I humbly bow to the wisdom of your wise cacti. Our native prickly pear seems unenlightened. That is to be expected from cacti living in the humid sub-tropics. They have something that looks like powdery mildew by the time sauna summer gives way to dry roast summer. Sauna summer doesn’t want to give way this year. Kay is moving some of the succulents into pots with porous soil and good drainage. There has been so much rain they are not looking happy in ground. I can’t detect it yet, but Kay says it is beginning to smell like the Everglades.

This year we weren’t able to grow organic vegetables for disabled people on Food Stamps or whatever the program is called now. Amargia Farm is still open for foraging for those with the ability and knowledge. This time of year it is the last of the blackberries and the beginning of the Brown Turkey figs. The land isn’t as lush here as it is further north in the state’s black belt, but it is still rich in wild and semi-wild edibles most of the year. I don’t have a forager’s know-how, but some things are obvious even to me. Wild plums, huckle berries, pawpaws, dewberries, blackberries and raspberries, several kinds of wild muscadine grapes, southern blueberries, mulberries, elderberries, figs and pomegranates are all available for the picking. There are perennial vegetables like asparagus, sunroot and vegetable burdock. There are also all the herbs that basically take care of themselves. I could not even guess how many oddball things there are like canna and colocasia with edible roots and roses with fruit the size of grocery store plums that are eaten like vegetables or made into tea. The wild edibles are Nadi’s thing. She and J., one of the young homeless people from L.A. both claim they could live off Amargia’s plants, if necessary. It’s a pity J. has an alcohol and drug problem.
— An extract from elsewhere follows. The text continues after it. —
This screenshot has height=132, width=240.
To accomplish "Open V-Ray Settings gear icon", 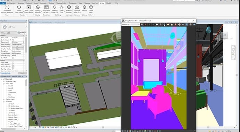I will (84, 7).
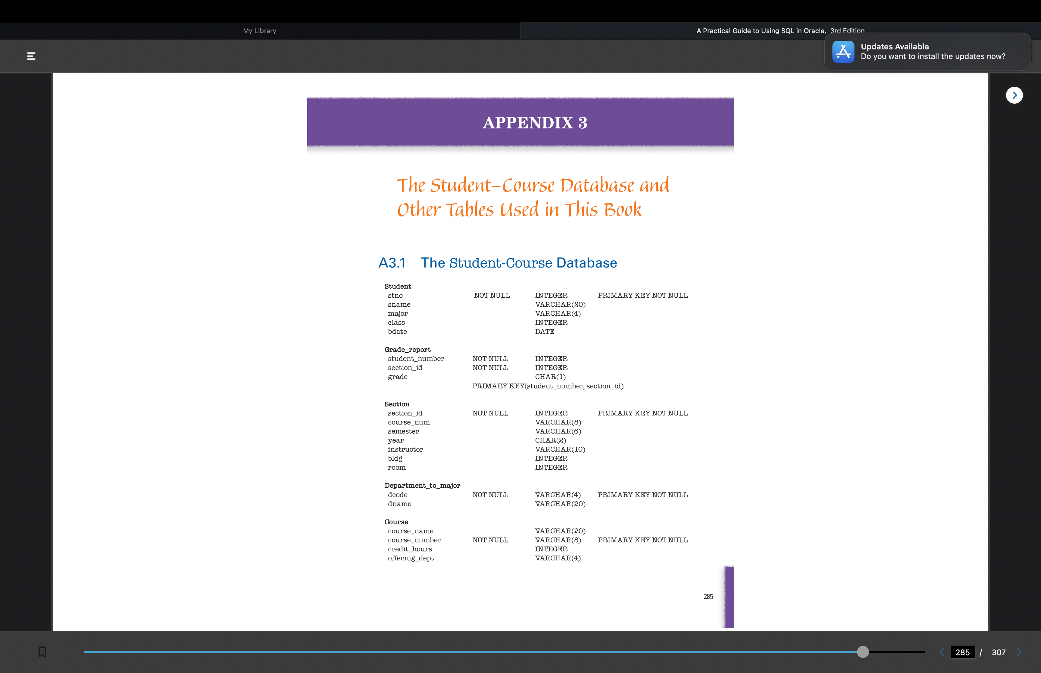Click the App Store icon in notification
This screenshot has width=1041, height=673.
(843, 52)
The kid is otherwise well suited to take over Amargia’s work. The prevailing attitude here is still that addiction is a moral failing instead of a disease. It is sad that these kids end up panhandling on Venice Beach instead of being looked after in the community they were born in. I should say the idea of threatening our northern neighbors with bringing them back home to manage Amargia was their idea.
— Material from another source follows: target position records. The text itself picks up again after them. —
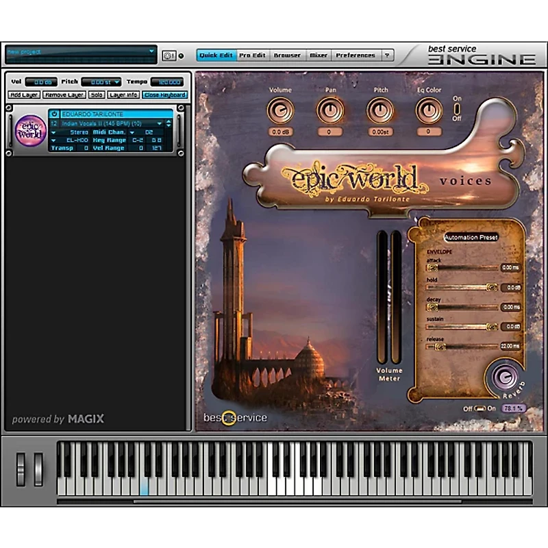Screen dimensions: 548x548
Task: Click the Epic World layer logo thumbnail
Action: click(30, 130)
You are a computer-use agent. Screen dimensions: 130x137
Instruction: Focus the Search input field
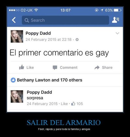[65, 20]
I am trying t think of any edible permaculture plants suited for the desert. All I can come up with is dragonfruit, date palms, yucca and prickly pear. I didn’t know about dragonfruit before I encountered Katiebear.

Wave, if you have a free moment, Carrie. I’m worried about you. Kay says I worry too much and you are probably busy writing.

Nadi visited the Dothan Botanical Garden today. I think she mainly goes to visit with the frogs and turtles, but she snapped a few pix of plants. She said the continuing sauna summer was having an effect there too, but their roses looked good. I don’t know how they pull that off. All our roses are gone by this time of year.

(Jim)
1. 'Pumpkin on a stick' Ornamental Eggplant.
2. A friendly Turtle
3. 'Irresistible man' rose
4 'Brides Dream' rose
5. 'peace' rose so Peace out Yall.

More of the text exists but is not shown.